中島隆の輝く中小企業を探して 略歴

2014年02月25日

100年もつ家をつくる会社 (第11回)

ふたつの大地震にも耐えた木造の建物

 現在のみなさんには、すこし遠い問題です。でも、将来、かなりの確率で、直面する問題です。
 それは、住宅ローンです。月々、そしてボーナスで、こつこつ返しつづける。それも、何十年もにわたってです。仮に、みなさんが30歳で家を買ったとしたら、35年ローンが終わるのは65歳、35歳だと70歳、40歳だと……。考えるだけでイヤになります。かくいう私も……。

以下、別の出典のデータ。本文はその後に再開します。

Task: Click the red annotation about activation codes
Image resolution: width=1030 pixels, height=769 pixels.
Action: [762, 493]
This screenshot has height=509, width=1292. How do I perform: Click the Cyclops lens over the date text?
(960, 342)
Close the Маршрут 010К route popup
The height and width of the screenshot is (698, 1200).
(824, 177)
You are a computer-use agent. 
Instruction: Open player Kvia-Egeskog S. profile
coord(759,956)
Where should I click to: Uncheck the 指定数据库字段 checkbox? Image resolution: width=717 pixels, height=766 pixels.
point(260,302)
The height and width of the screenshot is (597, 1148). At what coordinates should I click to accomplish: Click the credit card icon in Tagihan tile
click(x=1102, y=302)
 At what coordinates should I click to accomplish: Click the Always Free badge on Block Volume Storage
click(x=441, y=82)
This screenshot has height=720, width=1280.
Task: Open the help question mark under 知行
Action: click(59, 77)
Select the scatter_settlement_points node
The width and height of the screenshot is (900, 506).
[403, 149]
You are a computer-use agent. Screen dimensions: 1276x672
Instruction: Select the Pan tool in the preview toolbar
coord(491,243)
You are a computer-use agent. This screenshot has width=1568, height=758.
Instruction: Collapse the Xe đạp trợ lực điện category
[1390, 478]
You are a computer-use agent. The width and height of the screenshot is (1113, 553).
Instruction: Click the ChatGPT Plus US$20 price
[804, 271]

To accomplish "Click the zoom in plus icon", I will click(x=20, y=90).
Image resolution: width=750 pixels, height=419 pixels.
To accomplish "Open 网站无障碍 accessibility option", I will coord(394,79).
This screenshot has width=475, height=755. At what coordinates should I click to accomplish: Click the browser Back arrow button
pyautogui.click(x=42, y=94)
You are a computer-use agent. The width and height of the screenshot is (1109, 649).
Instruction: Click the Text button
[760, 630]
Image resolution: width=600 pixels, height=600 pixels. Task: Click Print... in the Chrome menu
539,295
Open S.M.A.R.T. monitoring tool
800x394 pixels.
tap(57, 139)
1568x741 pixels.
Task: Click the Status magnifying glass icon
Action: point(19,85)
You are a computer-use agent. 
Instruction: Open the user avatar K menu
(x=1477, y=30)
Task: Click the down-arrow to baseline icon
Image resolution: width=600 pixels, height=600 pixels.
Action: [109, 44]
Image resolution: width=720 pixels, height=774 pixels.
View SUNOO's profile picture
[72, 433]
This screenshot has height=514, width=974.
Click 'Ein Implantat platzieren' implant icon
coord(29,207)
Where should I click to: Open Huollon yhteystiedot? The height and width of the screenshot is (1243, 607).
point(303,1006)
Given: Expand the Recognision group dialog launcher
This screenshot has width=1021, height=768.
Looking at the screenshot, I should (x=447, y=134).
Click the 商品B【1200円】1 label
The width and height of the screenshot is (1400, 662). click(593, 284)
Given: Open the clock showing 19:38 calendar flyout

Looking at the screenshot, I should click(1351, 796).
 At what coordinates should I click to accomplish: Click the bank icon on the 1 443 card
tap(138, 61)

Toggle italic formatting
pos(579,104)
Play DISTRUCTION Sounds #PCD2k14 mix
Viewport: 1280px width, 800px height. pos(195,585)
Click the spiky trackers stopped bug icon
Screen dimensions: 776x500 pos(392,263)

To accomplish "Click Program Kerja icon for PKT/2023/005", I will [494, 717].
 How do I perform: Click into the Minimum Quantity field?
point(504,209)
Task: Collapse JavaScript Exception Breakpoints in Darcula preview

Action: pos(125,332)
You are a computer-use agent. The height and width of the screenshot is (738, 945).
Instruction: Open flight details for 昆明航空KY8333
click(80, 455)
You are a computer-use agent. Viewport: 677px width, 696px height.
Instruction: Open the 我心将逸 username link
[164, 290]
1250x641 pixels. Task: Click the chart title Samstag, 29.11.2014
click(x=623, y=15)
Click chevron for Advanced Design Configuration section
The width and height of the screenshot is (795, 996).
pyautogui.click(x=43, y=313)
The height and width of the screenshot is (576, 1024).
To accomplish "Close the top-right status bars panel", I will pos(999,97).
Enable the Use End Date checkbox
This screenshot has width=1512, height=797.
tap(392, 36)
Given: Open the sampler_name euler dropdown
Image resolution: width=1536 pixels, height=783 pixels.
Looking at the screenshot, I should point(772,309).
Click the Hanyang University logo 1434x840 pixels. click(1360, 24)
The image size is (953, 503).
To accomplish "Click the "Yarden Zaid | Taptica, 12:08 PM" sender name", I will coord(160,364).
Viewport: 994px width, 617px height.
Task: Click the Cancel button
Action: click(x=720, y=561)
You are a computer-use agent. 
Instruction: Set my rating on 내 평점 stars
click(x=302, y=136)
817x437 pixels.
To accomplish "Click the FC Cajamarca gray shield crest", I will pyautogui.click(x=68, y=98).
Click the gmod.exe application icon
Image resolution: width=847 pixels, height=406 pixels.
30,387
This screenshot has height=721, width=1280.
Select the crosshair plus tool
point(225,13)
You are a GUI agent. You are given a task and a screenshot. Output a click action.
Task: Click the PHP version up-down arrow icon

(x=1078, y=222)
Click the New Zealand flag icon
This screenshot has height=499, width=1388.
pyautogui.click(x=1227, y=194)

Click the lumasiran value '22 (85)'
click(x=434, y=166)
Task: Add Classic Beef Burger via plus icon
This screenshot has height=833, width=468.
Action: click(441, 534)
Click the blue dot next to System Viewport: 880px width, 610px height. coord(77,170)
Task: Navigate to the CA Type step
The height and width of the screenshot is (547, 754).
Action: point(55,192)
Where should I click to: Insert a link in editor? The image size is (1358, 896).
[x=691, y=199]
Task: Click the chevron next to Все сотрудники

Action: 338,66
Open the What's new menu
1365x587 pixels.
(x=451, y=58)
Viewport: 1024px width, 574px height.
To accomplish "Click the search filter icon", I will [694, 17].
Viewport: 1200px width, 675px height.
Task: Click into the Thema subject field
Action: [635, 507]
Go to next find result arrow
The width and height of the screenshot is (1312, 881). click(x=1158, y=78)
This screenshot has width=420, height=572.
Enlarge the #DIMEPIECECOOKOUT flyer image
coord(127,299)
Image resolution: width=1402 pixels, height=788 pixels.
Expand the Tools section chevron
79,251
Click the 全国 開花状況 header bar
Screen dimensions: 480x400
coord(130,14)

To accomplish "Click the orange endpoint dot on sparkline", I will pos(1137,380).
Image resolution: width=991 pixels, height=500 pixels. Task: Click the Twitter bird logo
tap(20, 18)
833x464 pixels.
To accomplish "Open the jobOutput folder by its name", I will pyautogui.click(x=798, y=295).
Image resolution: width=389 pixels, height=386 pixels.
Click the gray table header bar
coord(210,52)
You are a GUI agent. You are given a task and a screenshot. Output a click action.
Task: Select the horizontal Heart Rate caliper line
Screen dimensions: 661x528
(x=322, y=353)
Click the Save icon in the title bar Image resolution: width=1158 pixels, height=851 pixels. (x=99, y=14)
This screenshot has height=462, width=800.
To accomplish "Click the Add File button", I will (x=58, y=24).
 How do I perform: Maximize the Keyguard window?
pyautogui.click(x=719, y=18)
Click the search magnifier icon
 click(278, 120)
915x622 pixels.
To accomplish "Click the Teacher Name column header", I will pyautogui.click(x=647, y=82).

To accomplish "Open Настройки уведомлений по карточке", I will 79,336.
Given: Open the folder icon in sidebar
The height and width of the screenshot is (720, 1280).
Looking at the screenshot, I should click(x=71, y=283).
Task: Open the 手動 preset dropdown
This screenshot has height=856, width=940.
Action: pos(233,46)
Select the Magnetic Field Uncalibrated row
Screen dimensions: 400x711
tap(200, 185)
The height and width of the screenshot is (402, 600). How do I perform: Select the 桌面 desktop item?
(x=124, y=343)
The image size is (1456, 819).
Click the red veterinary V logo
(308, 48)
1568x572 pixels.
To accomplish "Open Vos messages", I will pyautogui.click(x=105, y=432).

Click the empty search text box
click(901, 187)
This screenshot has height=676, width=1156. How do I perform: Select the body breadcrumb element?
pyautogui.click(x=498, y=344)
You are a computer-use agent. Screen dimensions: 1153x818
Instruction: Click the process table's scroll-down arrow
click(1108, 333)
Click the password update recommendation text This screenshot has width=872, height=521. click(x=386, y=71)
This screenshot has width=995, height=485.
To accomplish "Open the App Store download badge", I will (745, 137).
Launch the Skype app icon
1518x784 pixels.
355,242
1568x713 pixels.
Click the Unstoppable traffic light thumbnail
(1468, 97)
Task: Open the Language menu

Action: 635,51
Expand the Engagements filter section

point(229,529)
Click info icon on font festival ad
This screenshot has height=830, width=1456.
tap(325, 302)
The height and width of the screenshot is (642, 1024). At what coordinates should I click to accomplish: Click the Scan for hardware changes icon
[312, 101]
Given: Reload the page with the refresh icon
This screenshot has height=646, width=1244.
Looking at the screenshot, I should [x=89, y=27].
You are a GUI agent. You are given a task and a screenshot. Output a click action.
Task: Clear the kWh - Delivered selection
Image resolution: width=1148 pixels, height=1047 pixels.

 なぜ、おおくの人が住宅ローンに苦しまなくてはならないのでしょう。それは、家そのものが、30年とか40年たつと古くなってしまい、建て替えなくてはならなくなるからなのです。
 いったん建てたら100年はもつ、という家があったとします。すると、どうでしょう。たとえば、あなたが家を建てます。その家は100年もつわけですから、あなたのお子さんの代は、住宅ローンを組む必要がなくなります。おそらく、お孫さんの世代も、セーフです。つまり、ローンの苦しみから、子どもを、孫を解放することになるのです。
 では、100年もつ家、ってどんな家でしょうか。おそらく、おおくの方は、鉄筋とコンクリートをつかった家を想像するでしょう。木造、を想像した人はいないのではないでしょうか。

 じつは、木造で100年もつ家をつくる会社が、山形市にあります。その名は「シェルター」。工務店の4代目だった木村一義さん(64)がつくった会社です。社員は100人あまりで、日本中で、そんな100年木造住宅を建てています。
 木造の建物は、じつは頑丈なんです。奈良の法隆寺をみれば分かるでしょう。
 さらに、木村さんの会社は、木材と木材の継ぎ目に金属をつかってボルトでしっかり固定しているのです。
 じつは木村さんの会社でつくった建物は、ふたつの大地震にも耐えました。
 ひとつは、阪神大震災。神戸市のある駅のまわりにあった建物は、全滅しました。ところが、ポツンとひとつだけ、3階建ての白い家が残っていました。この家を建てたのが、木村さんの会社でした。
 そして東日本大震災。大地震と大津波で、建物ががれきと化していきました。ところが、宮城・南三陸町にあった木造のある公民館は、壁はやられてしまったものの、柱などはしっかり残りました。この公民館をつくったのが、木村さんの会社だったのです。
 また、宮城・石巻で、避難場所に指定されていたある場所は、コンクリートでした。そこは津波で流され、おおくの方が命を落としました。ところが、避難場所のすぐ横にあった木造の建物部分は、無事でした。この木造の部分をつくったのが、木村さんの会社だったのです。

 100年もつ家をつくる。木村さんはそう宣言して、木造の建物をつくってきました。ただ、本当に100年もつの? という冷めた見方をする人がいたのも、事実です。大震災を乗り越える建物をつくっていたということで、冷めた見方をする人は、いまはほとんどいません。
 いま、木村さんの会社は、つぎのチャレンジに向かっています。
 それは、木造のビルをつくることです。13階建てまでならつくることができるそうで、国からまもなく、そのお墨付きが出る予定です。

 就活で、みなさんも都会のコンクリートジャングルを歩くでしょう。あと数カ月すれば、夏です。熱帯のような暑さを、みなさんは経験すると思います。
 都会に木のビルがあったら、どうでしょう。熱帯のような暑さが、多少なりとも和らぐこと間違いなしです。
 都会をコンクリートジャングルから森に変える。そんな夢に向かって。木村さんの会社は、今日もがんばっています。

社長の木村一義さん。「この本社も、もちろん木造です」。新卒採用にも積極的。勤務地は原則として山形か東京だ。